(Collected data entries)
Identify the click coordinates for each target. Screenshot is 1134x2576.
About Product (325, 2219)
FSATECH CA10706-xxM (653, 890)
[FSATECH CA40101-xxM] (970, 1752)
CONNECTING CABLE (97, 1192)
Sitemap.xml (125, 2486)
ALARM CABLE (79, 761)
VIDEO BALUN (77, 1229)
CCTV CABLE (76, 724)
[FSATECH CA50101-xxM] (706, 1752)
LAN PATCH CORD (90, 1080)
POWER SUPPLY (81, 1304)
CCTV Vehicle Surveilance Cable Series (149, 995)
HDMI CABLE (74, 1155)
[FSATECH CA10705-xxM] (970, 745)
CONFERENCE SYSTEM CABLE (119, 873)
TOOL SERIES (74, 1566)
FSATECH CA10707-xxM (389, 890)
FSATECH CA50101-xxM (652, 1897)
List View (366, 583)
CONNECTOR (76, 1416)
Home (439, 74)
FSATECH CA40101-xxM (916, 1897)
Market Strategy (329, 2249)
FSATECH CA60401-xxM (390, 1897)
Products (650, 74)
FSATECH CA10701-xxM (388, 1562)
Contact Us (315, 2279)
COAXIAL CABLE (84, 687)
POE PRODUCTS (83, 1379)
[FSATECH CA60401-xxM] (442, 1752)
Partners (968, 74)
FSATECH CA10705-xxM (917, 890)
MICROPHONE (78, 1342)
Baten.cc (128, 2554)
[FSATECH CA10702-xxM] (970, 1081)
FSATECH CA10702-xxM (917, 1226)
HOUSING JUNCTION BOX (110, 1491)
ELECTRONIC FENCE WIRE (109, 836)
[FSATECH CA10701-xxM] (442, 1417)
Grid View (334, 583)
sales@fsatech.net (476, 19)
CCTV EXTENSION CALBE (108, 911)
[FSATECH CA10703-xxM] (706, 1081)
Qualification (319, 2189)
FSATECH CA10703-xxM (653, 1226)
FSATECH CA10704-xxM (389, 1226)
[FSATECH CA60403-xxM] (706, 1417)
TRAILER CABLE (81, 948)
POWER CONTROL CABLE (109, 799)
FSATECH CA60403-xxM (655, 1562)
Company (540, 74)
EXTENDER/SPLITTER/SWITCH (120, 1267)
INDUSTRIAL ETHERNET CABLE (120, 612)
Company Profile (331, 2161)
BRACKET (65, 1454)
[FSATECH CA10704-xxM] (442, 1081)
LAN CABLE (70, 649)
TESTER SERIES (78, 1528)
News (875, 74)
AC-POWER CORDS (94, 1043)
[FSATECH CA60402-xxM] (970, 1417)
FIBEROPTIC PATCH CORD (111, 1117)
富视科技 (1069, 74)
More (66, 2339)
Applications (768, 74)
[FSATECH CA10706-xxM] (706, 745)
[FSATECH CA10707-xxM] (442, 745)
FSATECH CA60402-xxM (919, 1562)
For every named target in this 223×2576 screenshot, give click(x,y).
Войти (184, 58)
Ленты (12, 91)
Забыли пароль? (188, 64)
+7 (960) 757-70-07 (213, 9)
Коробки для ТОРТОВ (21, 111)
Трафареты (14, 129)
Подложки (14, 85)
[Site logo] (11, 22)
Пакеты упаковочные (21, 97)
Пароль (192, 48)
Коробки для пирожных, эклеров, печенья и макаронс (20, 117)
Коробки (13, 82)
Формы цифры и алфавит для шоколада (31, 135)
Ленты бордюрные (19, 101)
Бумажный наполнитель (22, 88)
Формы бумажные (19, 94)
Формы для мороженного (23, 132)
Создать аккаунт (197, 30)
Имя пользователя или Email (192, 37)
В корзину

*Directions*
Where a line in the records above holds the string "Формы", it counts toward the total; give that total alone.

*Response for this exercise*
3